A pro se litigant is entitled to notice of the deficiencies in the complaint and an opportunity to amend, unless the complaint's deficiencies could not be cured by amendment. See Noll v. Carlson, 809 F. 2d 1446, 1448 (9th Cir. 1987).


Defendant Sprint identifies itself as a wireless communications company having customers in every state, including California, and acknowledges that plaintiff was one such customer. MTD, p. 2. Further, defendant Sprint accepts as true plaintiff's allegation that Sprint provided plaintiff's cell phone records to defendants upon a demand/request by defendants Blunk, Collier and Anderson Police Dispatch predicated on exigent circumstances.*fn4 Id. Nor does defendant Sprint, which disclaims any knowledge of plaintiff's interaction with law enforcement, in any manner contest plaintiff's version of the facts with regard to the legitimacy of the basis for the defendants' request. Id.

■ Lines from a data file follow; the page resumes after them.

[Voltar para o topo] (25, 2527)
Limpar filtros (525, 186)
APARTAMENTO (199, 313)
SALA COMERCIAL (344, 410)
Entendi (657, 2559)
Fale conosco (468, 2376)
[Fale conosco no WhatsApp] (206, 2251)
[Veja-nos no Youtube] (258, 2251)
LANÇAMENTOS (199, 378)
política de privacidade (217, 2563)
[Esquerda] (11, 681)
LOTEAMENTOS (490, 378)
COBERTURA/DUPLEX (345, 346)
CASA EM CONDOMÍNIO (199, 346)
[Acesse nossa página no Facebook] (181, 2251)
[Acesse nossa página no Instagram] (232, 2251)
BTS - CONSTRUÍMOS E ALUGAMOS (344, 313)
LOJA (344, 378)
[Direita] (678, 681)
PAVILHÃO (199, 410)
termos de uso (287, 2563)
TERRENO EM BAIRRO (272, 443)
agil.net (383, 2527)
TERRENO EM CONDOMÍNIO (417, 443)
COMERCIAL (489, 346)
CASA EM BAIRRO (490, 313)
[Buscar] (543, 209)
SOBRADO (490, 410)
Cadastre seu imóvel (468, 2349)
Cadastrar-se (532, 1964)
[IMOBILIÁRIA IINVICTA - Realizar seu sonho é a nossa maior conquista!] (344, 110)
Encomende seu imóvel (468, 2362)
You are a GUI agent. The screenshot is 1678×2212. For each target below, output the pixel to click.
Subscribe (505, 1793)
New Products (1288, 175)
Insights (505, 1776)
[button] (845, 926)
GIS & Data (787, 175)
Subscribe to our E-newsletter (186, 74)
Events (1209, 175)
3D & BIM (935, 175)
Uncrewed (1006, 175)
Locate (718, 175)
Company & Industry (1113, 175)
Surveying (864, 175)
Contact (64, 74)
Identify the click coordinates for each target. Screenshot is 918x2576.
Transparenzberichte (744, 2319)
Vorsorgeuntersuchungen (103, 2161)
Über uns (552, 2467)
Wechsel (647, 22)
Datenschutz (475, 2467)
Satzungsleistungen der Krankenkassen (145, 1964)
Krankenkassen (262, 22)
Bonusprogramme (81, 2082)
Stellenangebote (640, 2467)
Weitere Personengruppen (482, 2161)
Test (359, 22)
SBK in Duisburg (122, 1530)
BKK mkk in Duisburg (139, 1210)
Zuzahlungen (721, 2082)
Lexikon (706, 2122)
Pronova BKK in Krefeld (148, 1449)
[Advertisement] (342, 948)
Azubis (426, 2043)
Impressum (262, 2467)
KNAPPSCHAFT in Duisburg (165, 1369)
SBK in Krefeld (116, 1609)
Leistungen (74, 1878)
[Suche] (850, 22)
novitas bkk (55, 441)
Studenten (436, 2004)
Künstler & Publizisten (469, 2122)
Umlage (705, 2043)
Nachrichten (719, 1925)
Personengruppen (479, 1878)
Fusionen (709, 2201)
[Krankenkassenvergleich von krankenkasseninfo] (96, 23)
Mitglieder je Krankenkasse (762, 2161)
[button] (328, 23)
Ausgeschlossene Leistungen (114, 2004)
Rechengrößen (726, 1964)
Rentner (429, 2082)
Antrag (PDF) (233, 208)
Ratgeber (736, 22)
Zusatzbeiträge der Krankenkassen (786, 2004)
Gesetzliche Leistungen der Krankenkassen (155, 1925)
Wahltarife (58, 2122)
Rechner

What this defendant does assert, however, is that plaintiff "has alleged precisely the facts that establish by law that Sprint has no liability for the disclosure of his phone records in response to an emergency request from law enforcement...." MTD, p. 3. Sprint contends that under the Stored Communications Act at 18 U.S.C. § 2702(c)(4), service providers are permitted to disclose telephone records so long as they have a good faith belief that there is an emergency requiring authorization. MTD, p. 1, 3-5. Moreover, according to Sprint, the SCA affords complete immunity from suit against a carrier which discloses such information pursuant to statutory authority, citing 18 USC § 2703(e). Id., at 1, 4. Defendant Sprint seeks dismissal from this action with prejudice.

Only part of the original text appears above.